Other important observations on the quality of the reading field are 1. the size of the reading field, i.e. how many letters are visible at a glance; 2. whether there are distortions of the text (this requires an experienced reader to be able to analyse variations in the forms of the characters): 3. size of communication field, reading signs, when the child is hearing impaired.


Slide 95.

Central solitary scotomas cause eccentric fixation, use of a preferred extrafoveal locus, which may not be the best area for all sustained near vision tasks.


Slide 96.

The causes of solitary central scotomas vary. Macular scars caused by infections or large macular hemorrhages are common in the younger groups of children. At school age, loss of macular function may be caused by an inherited disorder or trauma and thus early intervention is started in kindergarten or school age.


Slide 97.

Central scotoma may be caused by damage to the visual pathways or primary cortex.


Slide 98.

Sometimes there are several small scotomas that distort the image even if visual acuity may be good.


Slide 99.

Distorsion may be caused by folds in the retina or minute changes in the foveal cones. If they are tilted after foveal oedema, image quality is affected.


Slide 100.

Increased crowding is a feature of central visual field that should always lead to thorough investigation of the structure of the posterior visual pathways and primary visual cortex.
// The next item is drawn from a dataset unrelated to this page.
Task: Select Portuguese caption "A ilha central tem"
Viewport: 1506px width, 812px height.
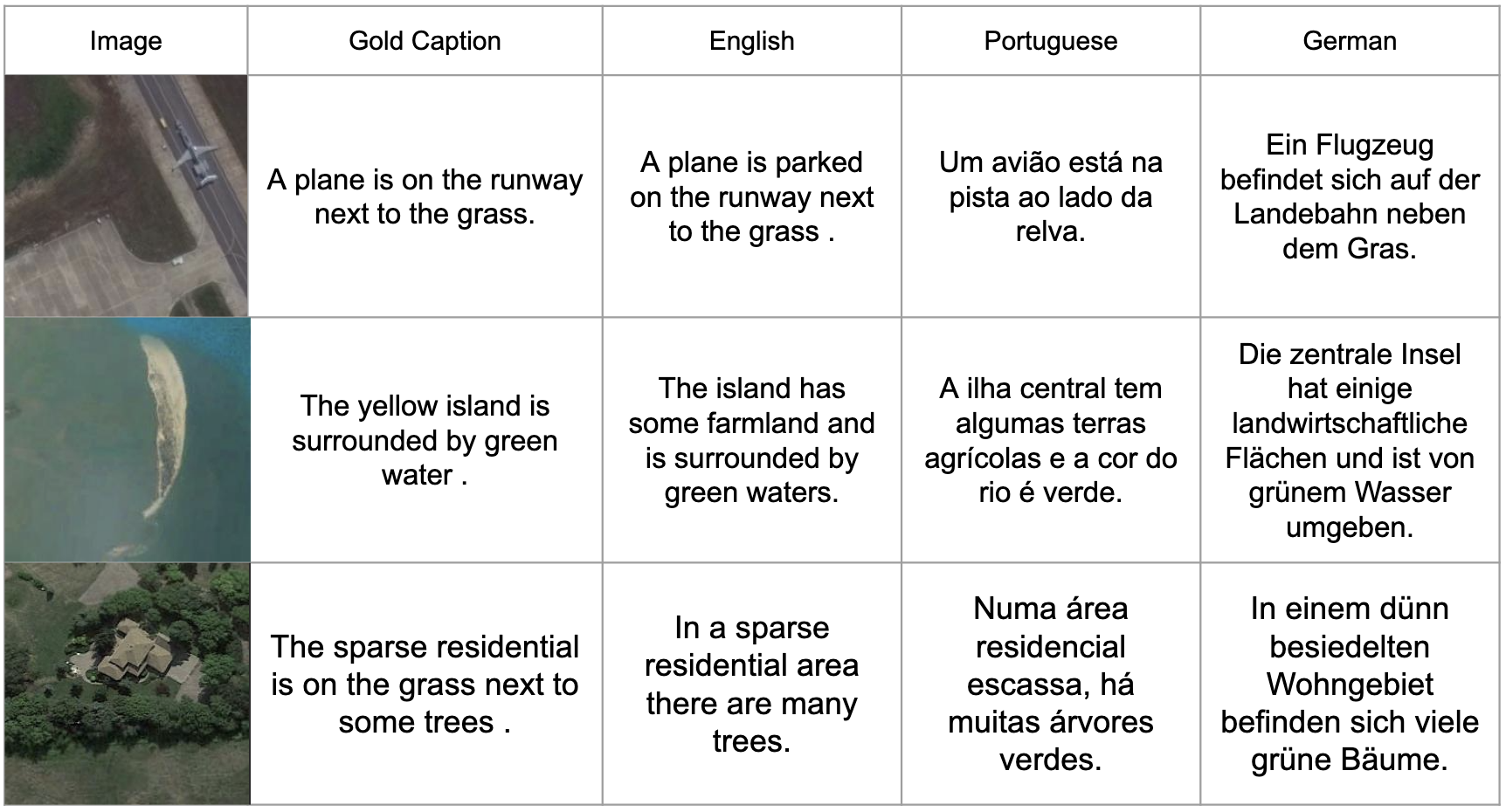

Increased crowding means a greater need of magnification than would be expected based on the routine line acuity.


Slide 101.

In summary, the assessment techniques used in measurement of visual field size are confrontation tests and the Goldmann perimetry.


Slide 102.

Other qualities of the visual field can be assessed by using flicker perimetry, Macular Mapping or Extrafoveal Fixation Recorder, and the quality of the reading field by measurement of visual acuity with single symbols, line test and crowded tests.


Slide 103.

However, disturbing lights in the visual field, trembling of the image and other varying changes in the image need to be described by the person because they cannot be measured with any tests.